After its acquisition in 2012, the Metropolitan Museum of Art is debuting Thomas Hart Benton’s 1930s “America Today” mural not as a painting, but as a room. The ten-panel piece created between 1930 and 1931 for the New School is installed in its original dimensions for the first time in over three decades in Thomas Hart Benton’s America Today Mural Rediscovered.
The mural accompanied by materials on Benton’s process and examples of art from his contemporaries opened in September, and after the exhibition closes in April “America Today” will relocate to a permanent home in the American Wing as one of the period rooms. Once housed in the Joseph Urban-designed New School building on West 12th Street, the school later sold the mural in 1982 and it was eventually bought by AXA Equitable Life Insurance Company in 1984, which restored and displayed the mural in their headquarters at 787 Seventh Avenue and then from 1996 in the lobby of 1290 Avenue of the Americas. When that building required it moved for renovation in 2012, the complete set of panels was donated to the museum.
With walls painted the original red and black of the New School boardroom where Benton created the epic egg tempera piece, visitors can step right into the tumult of an America that was falling from the Jazz Age into the Great Depression. Benton was a Regionalist wanderer and “America Today” is a frenzy of sinewy figures in motion reflecting what he saw in the life and industry of the United States. The nearly eight-foot tall panels are often overwhelming, but in its chaos is an energy that would be a defining catalyst for murals in the Works Progress Administration’s Federal Arts Project.
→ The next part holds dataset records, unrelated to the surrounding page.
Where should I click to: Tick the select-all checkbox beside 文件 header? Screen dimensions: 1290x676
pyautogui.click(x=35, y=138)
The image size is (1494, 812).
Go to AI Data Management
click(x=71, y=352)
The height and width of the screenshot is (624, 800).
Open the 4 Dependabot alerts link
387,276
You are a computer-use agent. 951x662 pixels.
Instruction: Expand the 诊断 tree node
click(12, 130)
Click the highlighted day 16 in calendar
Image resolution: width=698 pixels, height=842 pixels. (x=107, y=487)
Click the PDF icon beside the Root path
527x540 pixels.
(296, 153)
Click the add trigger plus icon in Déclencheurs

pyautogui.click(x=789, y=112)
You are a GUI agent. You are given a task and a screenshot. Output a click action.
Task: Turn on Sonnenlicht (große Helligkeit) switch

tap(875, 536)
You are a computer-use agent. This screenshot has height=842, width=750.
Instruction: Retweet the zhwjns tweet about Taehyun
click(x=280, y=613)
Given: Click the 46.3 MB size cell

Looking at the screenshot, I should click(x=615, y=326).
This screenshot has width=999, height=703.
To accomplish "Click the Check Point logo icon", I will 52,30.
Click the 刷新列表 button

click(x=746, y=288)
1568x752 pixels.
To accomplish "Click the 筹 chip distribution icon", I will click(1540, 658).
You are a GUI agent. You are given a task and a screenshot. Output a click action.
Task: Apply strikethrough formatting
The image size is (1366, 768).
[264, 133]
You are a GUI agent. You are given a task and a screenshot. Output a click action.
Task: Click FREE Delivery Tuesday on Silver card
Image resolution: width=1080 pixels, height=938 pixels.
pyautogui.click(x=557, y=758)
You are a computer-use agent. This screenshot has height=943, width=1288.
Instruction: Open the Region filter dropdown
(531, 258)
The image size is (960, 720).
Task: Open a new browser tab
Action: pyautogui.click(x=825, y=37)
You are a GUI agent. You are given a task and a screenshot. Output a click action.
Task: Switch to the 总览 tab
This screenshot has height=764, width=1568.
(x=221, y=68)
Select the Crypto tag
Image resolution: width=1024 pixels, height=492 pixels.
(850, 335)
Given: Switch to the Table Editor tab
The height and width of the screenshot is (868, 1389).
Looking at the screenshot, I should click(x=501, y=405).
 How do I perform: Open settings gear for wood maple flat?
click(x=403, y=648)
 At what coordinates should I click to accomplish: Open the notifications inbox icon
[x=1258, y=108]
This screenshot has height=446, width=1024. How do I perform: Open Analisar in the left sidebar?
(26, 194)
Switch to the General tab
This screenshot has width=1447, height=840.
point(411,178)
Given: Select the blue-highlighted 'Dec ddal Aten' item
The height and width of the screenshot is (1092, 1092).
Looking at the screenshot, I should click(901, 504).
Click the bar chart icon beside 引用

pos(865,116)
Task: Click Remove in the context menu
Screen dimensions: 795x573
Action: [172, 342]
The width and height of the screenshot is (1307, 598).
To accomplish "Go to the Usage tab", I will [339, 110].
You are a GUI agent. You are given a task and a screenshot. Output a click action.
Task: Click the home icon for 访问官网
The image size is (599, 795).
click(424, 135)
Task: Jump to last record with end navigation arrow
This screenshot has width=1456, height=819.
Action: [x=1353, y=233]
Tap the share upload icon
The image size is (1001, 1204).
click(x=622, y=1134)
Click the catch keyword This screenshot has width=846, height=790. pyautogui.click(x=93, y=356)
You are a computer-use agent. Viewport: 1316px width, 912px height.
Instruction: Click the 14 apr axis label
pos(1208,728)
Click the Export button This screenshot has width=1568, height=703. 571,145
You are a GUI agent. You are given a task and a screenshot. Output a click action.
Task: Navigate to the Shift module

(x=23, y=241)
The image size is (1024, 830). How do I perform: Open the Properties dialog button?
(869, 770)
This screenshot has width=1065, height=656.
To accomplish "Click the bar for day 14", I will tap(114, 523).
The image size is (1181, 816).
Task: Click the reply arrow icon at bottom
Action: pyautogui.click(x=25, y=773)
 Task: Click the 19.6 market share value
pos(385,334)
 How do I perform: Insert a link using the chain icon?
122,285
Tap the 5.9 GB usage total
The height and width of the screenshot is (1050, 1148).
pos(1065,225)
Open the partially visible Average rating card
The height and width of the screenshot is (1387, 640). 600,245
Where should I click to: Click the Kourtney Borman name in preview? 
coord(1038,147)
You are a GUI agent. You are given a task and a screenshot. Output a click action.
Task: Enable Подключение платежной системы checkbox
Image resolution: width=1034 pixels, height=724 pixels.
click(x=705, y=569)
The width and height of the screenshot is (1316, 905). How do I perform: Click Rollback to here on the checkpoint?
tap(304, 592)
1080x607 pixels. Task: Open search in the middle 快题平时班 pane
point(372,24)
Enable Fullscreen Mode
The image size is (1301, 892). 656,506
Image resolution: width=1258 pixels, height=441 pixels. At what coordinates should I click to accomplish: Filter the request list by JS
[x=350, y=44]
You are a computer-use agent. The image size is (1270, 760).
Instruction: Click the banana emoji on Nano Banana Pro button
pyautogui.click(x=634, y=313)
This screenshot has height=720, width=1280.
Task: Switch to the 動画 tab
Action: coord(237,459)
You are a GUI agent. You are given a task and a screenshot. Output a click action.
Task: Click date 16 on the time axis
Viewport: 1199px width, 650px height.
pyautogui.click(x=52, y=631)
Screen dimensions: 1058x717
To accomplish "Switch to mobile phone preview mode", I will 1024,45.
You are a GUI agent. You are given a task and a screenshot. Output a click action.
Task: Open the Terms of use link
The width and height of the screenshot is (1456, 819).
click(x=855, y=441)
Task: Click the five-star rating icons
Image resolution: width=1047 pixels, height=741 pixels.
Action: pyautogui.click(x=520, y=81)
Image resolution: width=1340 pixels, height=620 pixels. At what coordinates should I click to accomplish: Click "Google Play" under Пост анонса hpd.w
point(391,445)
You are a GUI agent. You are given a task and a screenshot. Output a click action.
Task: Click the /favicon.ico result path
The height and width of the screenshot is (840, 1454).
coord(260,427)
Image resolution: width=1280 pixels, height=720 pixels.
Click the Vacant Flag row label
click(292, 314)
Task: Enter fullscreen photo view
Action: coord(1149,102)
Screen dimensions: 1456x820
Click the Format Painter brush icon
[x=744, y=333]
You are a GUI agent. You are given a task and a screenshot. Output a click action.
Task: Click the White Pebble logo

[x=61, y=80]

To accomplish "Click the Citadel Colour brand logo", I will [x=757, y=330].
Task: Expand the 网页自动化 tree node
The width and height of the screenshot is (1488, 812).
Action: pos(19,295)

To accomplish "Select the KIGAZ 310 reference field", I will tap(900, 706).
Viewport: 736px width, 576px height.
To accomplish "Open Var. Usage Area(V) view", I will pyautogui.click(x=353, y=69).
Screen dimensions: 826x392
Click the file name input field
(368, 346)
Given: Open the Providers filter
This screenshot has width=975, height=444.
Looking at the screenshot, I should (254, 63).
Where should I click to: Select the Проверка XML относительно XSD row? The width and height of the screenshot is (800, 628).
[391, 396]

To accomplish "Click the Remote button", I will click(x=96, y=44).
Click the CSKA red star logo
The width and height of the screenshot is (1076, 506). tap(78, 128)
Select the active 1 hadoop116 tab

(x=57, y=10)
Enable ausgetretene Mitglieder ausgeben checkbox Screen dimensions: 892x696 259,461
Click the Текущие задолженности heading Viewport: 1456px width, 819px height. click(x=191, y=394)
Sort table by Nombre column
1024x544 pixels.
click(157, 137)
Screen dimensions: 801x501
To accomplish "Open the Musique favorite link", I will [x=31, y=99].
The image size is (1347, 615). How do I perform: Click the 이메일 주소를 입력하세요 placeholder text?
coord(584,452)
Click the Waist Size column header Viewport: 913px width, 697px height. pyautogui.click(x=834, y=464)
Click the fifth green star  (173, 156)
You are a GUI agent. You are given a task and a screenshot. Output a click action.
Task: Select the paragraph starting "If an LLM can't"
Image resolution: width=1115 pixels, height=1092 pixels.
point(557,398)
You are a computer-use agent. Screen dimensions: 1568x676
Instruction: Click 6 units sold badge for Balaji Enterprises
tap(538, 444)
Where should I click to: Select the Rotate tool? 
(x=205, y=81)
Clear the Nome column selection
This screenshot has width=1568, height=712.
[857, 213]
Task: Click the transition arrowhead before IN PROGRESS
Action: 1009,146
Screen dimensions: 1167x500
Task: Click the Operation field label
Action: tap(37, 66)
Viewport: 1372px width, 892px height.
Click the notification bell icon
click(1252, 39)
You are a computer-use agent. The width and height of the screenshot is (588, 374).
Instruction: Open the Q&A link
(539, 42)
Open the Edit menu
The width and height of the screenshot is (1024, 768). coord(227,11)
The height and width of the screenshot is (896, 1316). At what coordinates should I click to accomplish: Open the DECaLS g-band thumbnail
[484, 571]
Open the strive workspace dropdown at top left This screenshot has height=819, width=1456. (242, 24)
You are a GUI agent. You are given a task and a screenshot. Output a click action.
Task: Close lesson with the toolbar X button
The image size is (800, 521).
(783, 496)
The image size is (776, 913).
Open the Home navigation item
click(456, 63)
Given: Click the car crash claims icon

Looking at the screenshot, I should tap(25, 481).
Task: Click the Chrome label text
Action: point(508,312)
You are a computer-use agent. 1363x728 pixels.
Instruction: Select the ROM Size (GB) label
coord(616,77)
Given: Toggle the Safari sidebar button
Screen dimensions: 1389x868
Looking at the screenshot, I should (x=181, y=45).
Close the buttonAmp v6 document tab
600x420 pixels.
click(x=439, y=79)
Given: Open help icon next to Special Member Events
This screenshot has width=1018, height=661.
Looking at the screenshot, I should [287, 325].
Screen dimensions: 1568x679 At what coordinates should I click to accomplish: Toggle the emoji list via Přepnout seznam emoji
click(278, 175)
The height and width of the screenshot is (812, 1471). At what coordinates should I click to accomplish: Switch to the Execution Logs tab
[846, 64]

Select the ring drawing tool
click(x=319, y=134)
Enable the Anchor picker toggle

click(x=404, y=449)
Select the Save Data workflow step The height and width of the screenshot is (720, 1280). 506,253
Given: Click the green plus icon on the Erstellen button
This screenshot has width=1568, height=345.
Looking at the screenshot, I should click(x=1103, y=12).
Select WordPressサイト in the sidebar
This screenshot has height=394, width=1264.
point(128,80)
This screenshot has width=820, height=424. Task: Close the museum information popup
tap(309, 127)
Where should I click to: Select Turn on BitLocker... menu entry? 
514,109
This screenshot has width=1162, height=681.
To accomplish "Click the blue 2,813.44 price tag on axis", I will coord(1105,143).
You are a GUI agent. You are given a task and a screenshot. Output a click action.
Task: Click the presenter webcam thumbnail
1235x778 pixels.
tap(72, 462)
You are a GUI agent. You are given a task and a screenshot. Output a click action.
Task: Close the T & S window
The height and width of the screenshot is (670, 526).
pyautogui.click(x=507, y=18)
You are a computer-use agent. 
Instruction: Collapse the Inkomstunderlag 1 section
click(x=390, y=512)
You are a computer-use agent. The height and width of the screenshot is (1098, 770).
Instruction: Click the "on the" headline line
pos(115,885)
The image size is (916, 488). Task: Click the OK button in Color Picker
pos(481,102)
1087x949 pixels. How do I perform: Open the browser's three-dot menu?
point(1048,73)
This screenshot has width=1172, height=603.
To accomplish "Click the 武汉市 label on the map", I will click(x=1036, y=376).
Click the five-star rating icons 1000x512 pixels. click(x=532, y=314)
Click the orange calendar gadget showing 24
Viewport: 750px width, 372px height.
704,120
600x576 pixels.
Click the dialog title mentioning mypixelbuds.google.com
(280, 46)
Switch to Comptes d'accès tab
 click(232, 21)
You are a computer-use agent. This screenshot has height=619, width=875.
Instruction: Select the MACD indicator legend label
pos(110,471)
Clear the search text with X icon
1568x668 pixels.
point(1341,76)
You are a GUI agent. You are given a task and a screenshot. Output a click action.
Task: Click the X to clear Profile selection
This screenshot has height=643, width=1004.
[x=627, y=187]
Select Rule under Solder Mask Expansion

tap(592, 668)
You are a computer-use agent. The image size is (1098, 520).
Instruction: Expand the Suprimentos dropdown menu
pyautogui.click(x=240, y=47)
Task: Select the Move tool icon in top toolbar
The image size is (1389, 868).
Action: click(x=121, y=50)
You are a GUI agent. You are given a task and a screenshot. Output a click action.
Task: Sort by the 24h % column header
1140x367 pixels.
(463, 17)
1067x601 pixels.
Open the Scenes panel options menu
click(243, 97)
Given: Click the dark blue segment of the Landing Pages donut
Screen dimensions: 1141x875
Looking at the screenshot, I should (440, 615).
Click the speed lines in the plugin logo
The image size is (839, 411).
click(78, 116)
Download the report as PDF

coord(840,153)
A gasping street preacher leans in contrast to the arched back of the burlesque dancer behind him, while alongside boxers fight above subway riders. A grain elevator rises and trees fall in the Midwest, coal miners stoop with their pick axes, and metal pours in the colors of a molten rainbow from the muscle of steel workers. At the very center a train, plane, zeppelin, and combustion engine charge out in all directions. Breaking into the music, dancing, and rapid development is a premonition of hard times. One of the last panels Benton painted has hands reaching up for bread, juxtaposed against those grasping for bottles of wine in the panel just before.
“The mural depicts the utopian dream of new society, but he doesn’t buy into it entirely, because what you have here is a small warning about the effects of overconsumption, overproduction, some of the things we’re still grappling with today,” Sheena Wagstaff, the Met’s Leonard A. Lauder chairman of Modern and Contemporary Art, says in a MetCollects episode on the mural. Benton was notably the early teacher of Jackson Pollock and later scorned for his anti-intellectual embrace of an Americana style that grated against modernism. In “America Today,” a younger artist with contemporary relevance is revived from his older stodgy self, as is an incredible era of mural painting in the country.
Thomas Hart Benton’s America Today Mural Rediscovered continues at the Metropolitan Museum of Art (1000 5th Avenue, Upper East Side, Manhattan) through April 19.